---- DATA RECORDS

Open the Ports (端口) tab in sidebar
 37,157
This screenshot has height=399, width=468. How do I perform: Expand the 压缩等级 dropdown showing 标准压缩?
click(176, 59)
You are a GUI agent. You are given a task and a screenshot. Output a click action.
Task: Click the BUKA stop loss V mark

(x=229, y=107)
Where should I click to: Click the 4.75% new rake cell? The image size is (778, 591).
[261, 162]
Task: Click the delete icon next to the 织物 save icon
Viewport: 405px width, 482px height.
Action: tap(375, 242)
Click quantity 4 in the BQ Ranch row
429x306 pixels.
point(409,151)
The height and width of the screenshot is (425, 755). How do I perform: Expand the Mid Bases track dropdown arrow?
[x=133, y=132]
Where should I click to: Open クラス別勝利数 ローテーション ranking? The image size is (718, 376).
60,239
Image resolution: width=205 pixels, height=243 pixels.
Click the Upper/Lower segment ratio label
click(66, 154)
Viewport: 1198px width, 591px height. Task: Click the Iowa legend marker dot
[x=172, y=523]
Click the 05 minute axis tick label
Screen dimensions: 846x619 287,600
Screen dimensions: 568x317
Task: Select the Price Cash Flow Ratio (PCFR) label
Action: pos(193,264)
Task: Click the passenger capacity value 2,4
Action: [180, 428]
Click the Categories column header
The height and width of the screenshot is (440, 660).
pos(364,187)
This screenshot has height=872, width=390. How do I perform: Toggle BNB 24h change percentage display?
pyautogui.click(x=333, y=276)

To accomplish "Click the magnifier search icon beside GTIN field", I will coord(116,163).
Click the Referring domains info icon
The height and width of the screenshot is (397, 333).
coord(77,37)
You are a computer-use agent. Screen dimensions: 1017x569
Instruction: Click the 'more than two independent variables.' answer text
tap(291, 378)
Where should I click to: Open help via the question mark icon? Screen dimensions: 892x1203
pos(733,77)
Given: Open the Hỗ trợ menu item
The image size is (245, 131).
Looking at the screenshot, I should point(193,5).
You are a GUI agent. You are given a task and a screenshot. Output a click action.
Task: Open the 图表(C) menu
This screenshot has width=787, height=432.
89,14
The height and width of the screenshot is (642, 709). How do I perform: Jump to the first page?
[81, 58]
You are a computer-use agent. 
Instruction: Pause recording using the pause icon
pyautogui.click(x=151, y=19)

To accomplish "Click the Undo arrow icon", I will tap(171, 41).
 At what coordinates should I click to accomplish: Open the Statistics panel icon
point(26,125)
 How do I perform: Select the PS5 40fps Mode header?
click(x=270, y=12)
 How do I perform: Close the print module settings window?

--------

__ACTIVITY__
Repeat back the listing above exactly, including every line.

__EXERCISE SOLUTION__
Open the Ports (端口) tab in sidebar
 37,157
This screenshot has height=399, width=468. How do I perform: Expand the 压缩等级 dropdown showing 标准压缩?
click(176, 59)
You are a GUI agent. You are given a task and a screenshot. Output a click action.
Task: Click the BUKA stop loss V mark

(x=229, y=107)
Where should I click to: Click the 4.75% new rake cell? The image size is (778, 591).
[261, 162]
Task: Click the delete icon next to the 织物 save icon
Viewport: 405px width, 482px height.
Action: tap(375, 242)
Click quantity 4 in the BQ Ranch row
429x306 pixels.
point(409,151)
The height and width of the screenshot is (425, 755). How do I perform: Expand the Mid Bases track dropdown arrow?
[x=133, y=132]
Where should I click to: Open クラス別勝利数 ローテーション ranking? The image size is (718, 376).
60,239
Image resolution: width=205 pixels, height=243 pixels.
Click the Upper/Lower segment ratio label
click(66, 154)
Viewport: 1198px width, 591px height. Task: Click the Iowa legend marker dot
[x=172, y=523]
Click the 05 minute axis tick label
Screen dimensions: 846x619 287,600
Screen dimensions: 568x317
Task: Select the Price Cash Flow Ratio (PCFR) label
Action: pos(193,264)
Task: Click the passenger capacity value 2,4
Action: [180, 428]
Click the Categories column header
The height and width of the screenshot is (440, 660).
pos(364,187)
This screenshot has height=872, width=390. How do I perform: Toggle BNB 24h change percentage display?
pyautogui.click(x=333, y=276)

To accomplish "Click the magnifier search icon beside GTIN field", I will coord(116,163).
Click the Referring domains info icon
The height and width of the screenshot is (397, 333).
coord(77,37)
You are a computer-use agent. Screen dimensions: 1017x569
Instruction: Click the 'more than two independent variables.' answer text
tap(291, 378)
Where should I click to: Open help via the question mark icon? Screen dimensions: 892x1203
pos(733,77)
Given: Open the Hỗ trợ menu item
The image size is (245, 131).
Looking at the screenshot, I should point(193,5).
You are a GUI agent. You are given a task and a screenshot. Output a click action.
Task: Open the 图表(C) menu
This screenshot has width=787, height=432.
89,14
The height and width of the screenshot is (642, 709). How do I perform: Jump to the first page?
[81, 58]
You are a computer-use agent. 
Instruction: Pause recording using the pause icon
pyautogui.click(x=151, y=19)

To accomplish "Click the Undo arrow icon", I will tap(171, 41).
 At what coordinates should I click to accomplish: Open the Statistics panel icon
point(26,125)
 How do I perform: Select the PS5 40fps Mode header?
click(x=270, y=12)
 How do I perform: Close the print module settings window?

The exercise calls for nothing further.